But I think it’s important to start and move towards that objective and it’s part of the standards, you know, that’s part of why you’re doing standards, so you don’t have to go back and harmonize data that’s already been collected that you can’t compare or contrast because the definitions are so different.
(Walter Suarez): Great, so yes, so what if we modified this quote with work towards the harmonization and data linkages of demographics in public health databases, so we take out the word all and we add the data linkages concept?
(Lynn Blewett): That would be fine with me.
Woman: Great.
Woman: (Bruce Cohen), are you okay with that?
(Bruce Cohen): Sure, I just don’t want it – yes, no, that’s fine.
(Vickie Mays): Yes, I mean, I agree with you. I don’t want privacy – for this to be seen as if we’re not thinking seriously about privacy, and that becomes something that is a barrier to this moving along.

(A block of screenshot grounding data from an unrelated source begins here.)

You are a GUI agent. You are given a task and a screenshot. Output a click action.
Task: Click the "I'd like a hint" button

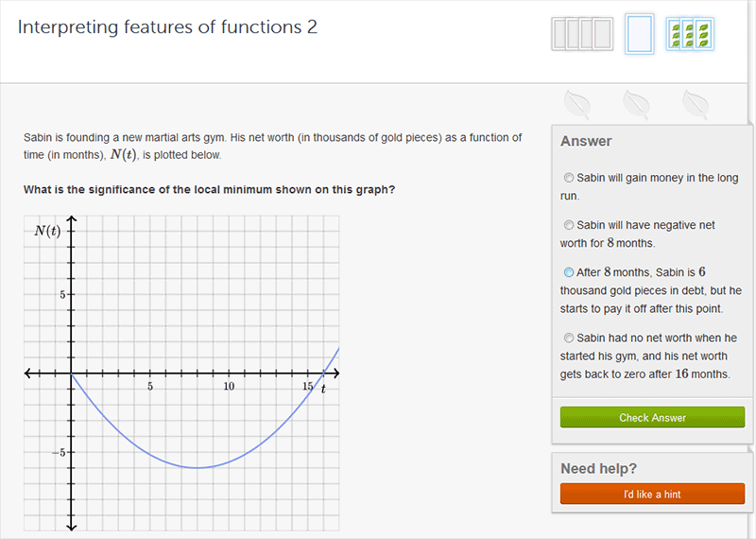point(652,494)
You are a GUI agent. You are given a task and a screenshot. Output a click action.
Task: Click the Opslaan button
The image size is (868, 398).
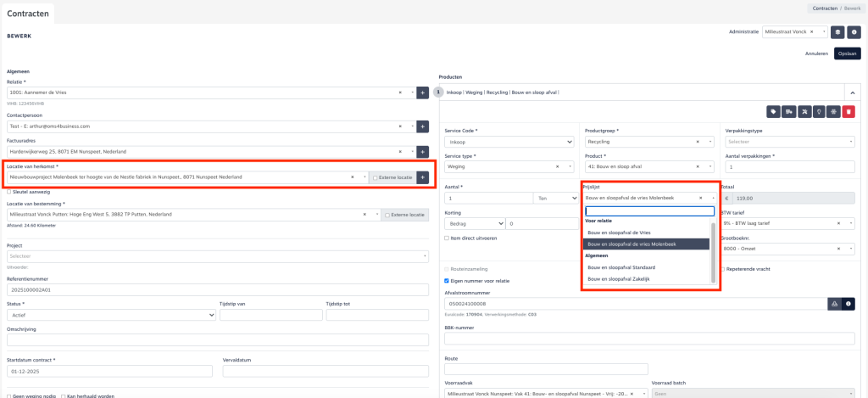847,53
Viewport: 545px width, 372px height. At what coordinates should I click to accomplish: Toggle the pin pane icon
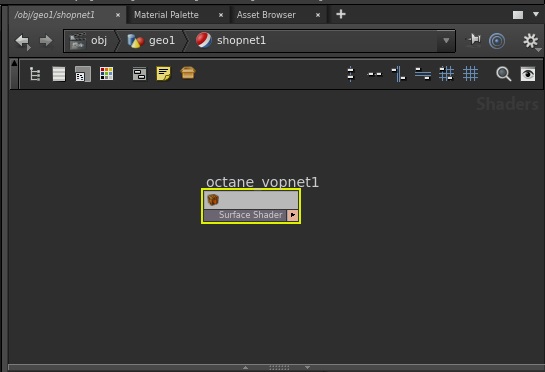[x=474, y=40]
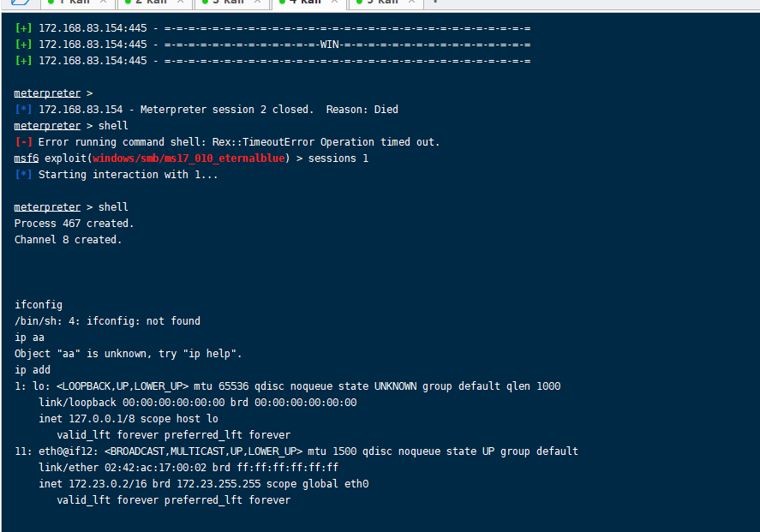
Task: Click the red ms17_010_eternalblue module path text
Action: click(189, 158)
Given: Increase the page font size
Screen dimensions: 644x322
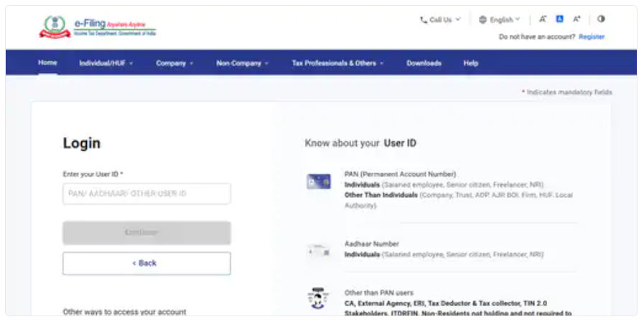Looking at the screenshot, I should (x=577, y=19).
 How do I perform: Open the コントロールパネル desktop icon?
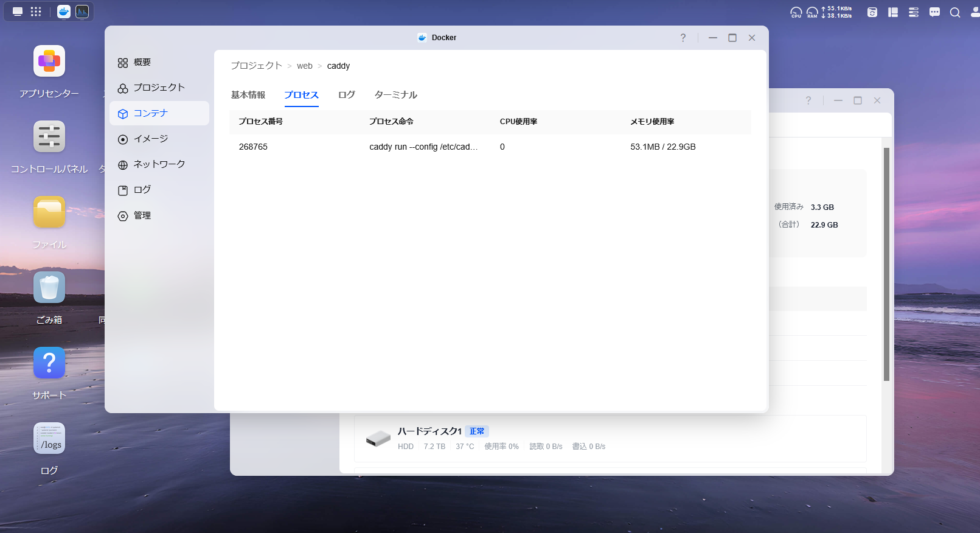coord(49,136)
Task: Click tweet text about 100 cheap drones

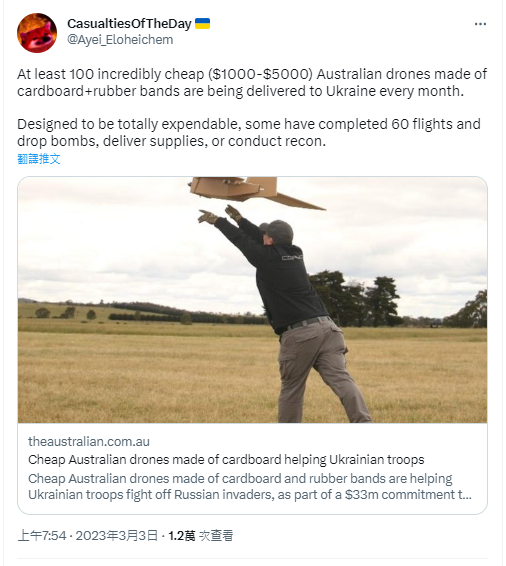Action: coord(252,82)
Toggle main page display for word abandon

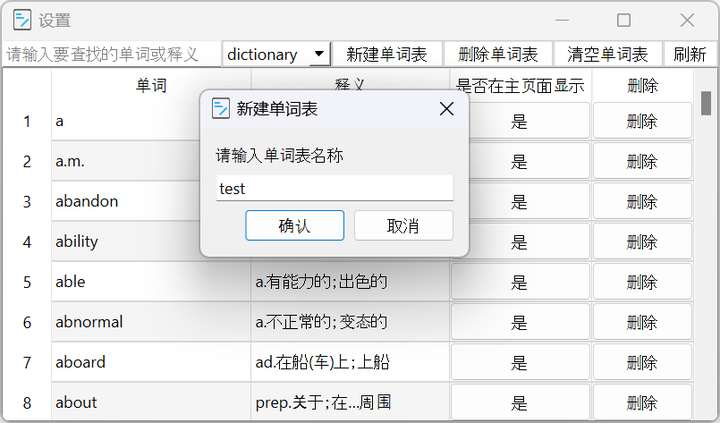[519, 201]
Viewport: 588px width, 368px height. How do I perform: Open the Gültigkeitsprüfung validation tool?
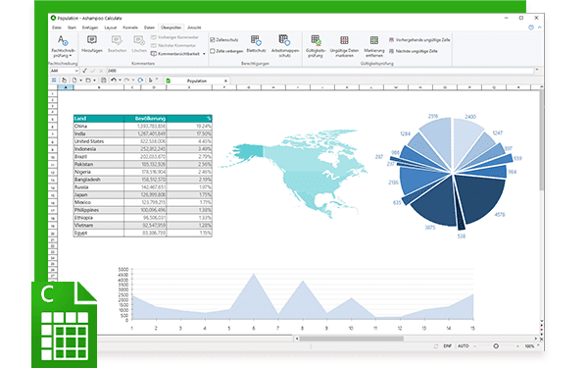click(316, 46)
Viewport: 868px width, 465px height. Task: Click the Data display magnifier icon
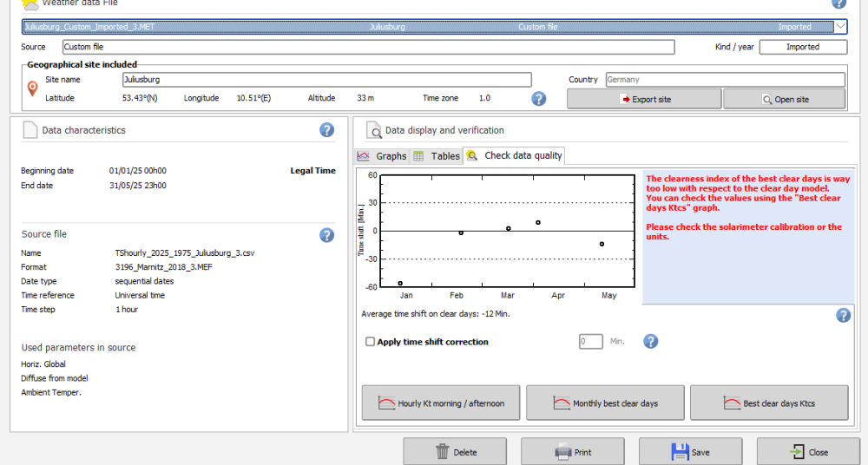coord(374,131)
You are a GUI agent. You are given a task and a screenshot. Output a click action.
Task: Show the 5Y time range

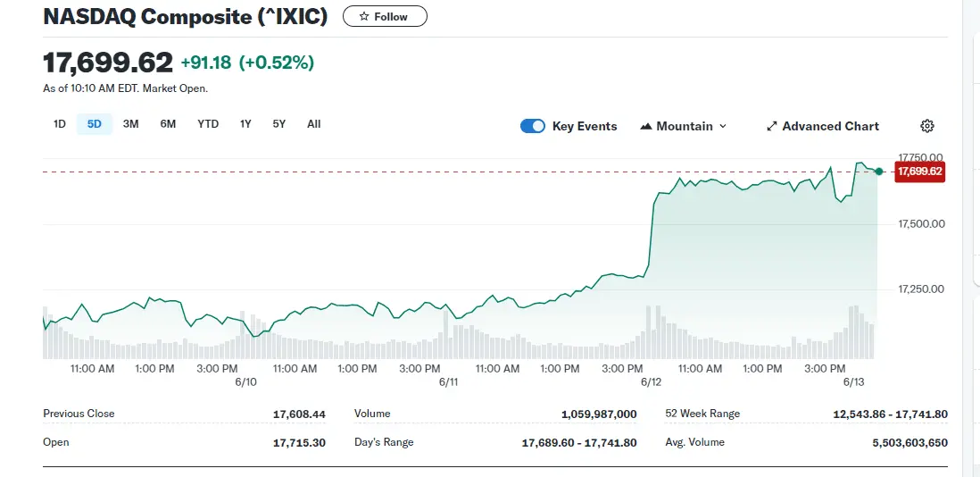(279, 124)
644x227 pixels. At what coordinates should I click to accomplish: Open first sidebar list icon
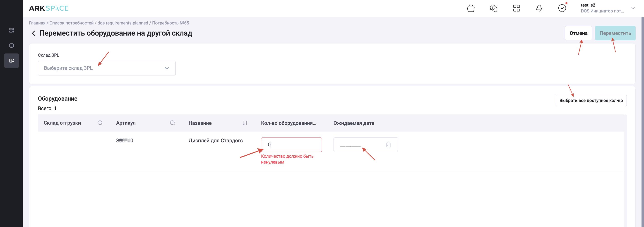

(Michelle): (Vickie), this is (Michelle). One comment, just at the very end of Page 7, top of Page 8, (Walter) hasn’t gotten to yet makes a reference to the fact that we are planning to have subsequent hearings to provide more feedback on privacy and population concerns.
(Vickie Mays): Oh, okay.
Woman: We could for now include appropriate linkages.
((Crosstalk))
(Vickie Mays): Oh, that would get us out of any criticisms that might slow it down.
Woman: Right.
(Vickie Mays): Very good, thank you.
Man: Great.
(Larry Green): Do the members like that revision of recommendation 2? If not, speak up. I would just also add, (Walter), after pilots, I would add pilot programs rather than just pilots.
(Walter Suarez): On the second bullet.
(Larry Green): Yes, yes.
(Walter Suarez): Yes, yes, added that. Establish pilot programs, yes.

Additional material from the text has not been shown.